Sans se faire d'illusions, Mme Ochojska espère qu'à force de voir des jeunes femmes acquérir de l'autonomie en gagnant leur vie, la société afghane changera peu à peu.

Les Afghans veulent-ils vraiment s'instruire, progresser et vivre dans un pays moderne? Pas tous bien sûr, constate cette femme sur le terrain. Mais en même temps, il y en a beaucoup, trop pour les ressources qui existent aujourd'hui. Et ce sont ces Afghans-là qui formeront les enfants de demain

Cette femme qui a gagné de nombreux prix d'action humanitaire croit beaucoup à la force de l'exemple. Mais pour cela, il faut du temps. Du temps pour les jeunes femmes de terminer leurs études. Acquérir des compétences. Et en inspirer d'autres à faire comme elles.

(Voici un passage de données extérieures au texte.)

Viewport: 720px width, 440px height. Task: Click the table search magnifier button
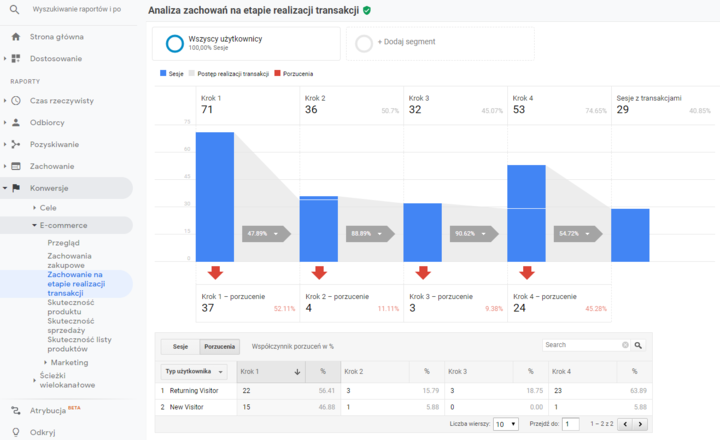[x=638, y=345]
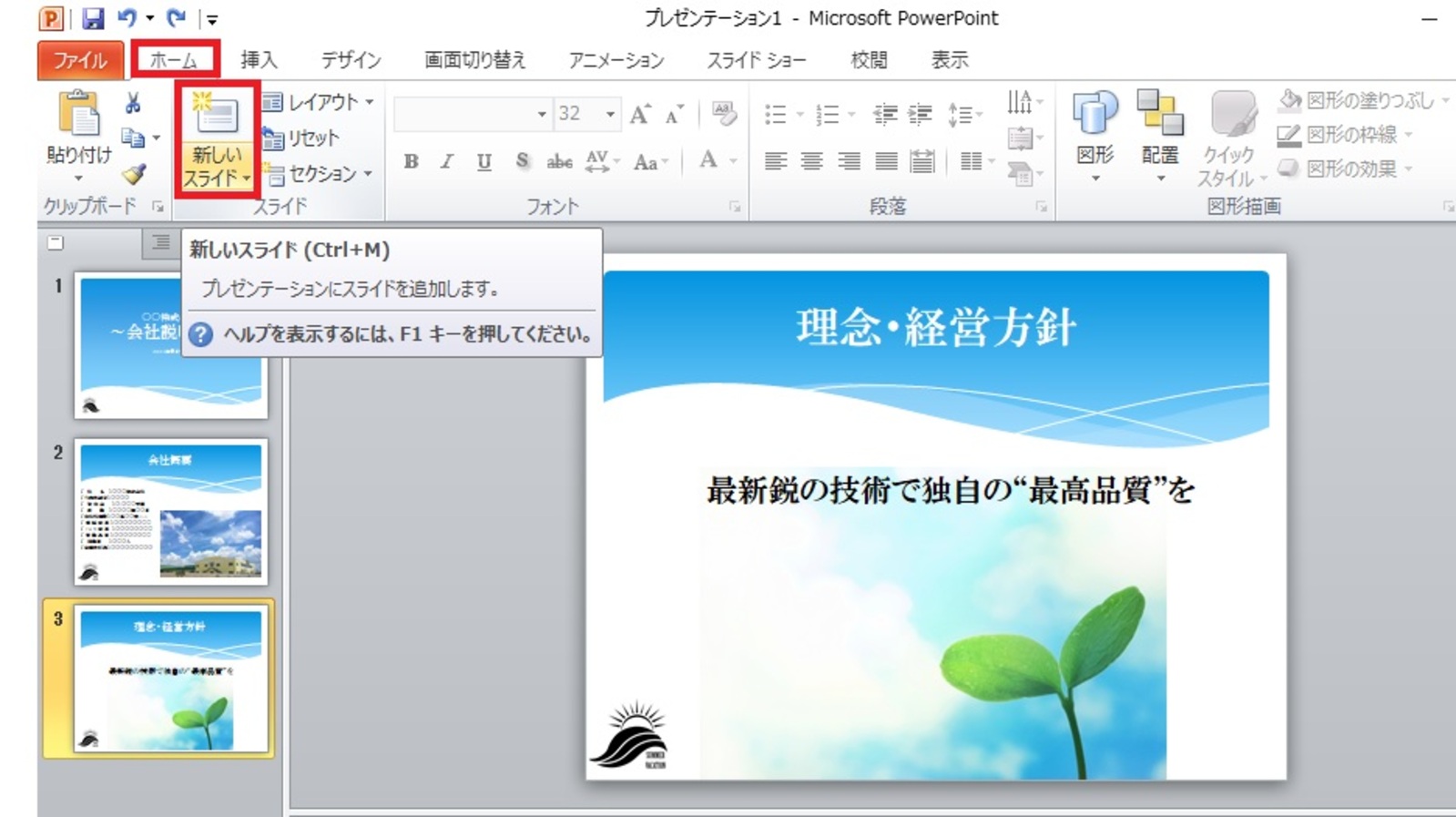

Mais justement : ces Afghanes-là auront-elles assez de temps pour gagner le pari du progrès? La situation se dégrade abruptement en Afghanistan. Dans les provinces du sud et de l'est, l'insurrection pose un " risque réel à l'État et à la stabilité régionale ", constate un récent rapport de l'International Crisis Group. En d'autres mots : l'Afghanistan pourrait facilement se transformer en un nouvel Irak.

À Kandahar, où sont stationnés les contingents canadiens, la violence a atteint un niveau tel qu'il est devenu presque impossible d'y maintenir le moindre projet de développement. Forcément, la question se pose : est-ce vraiment utile de rester là et d'exposer la vie des soldats?

Cette question risque de revenir sur la table au fil des semaines et mois qui viennent. Et elle a de bonnes chances de se trouver au cur de la prochaine campagne électorale fédérale.

Janina Ochojska n'est pas une stratège militaire et s'avoue incapable de trancher ce dilemme. Mais elle est convaincue d'une chose : si les troupes de l'OTAN se retirent de l'Afghanistan, les talibans reviendront rapidement au pouvoir.

Les livres, les guitares et les dessins reprendront une nouvelle fois le chemin des bûchers. Quant à Oussama ben Laden, que George W. Bush voulait déloger au lendemain du 11 septembre 2001, il pourra s'abriter de nouveau sous l'aile protectrice de ses amis les talibans

Ainsi, Zaïnab aura perdu ses parents pour rien.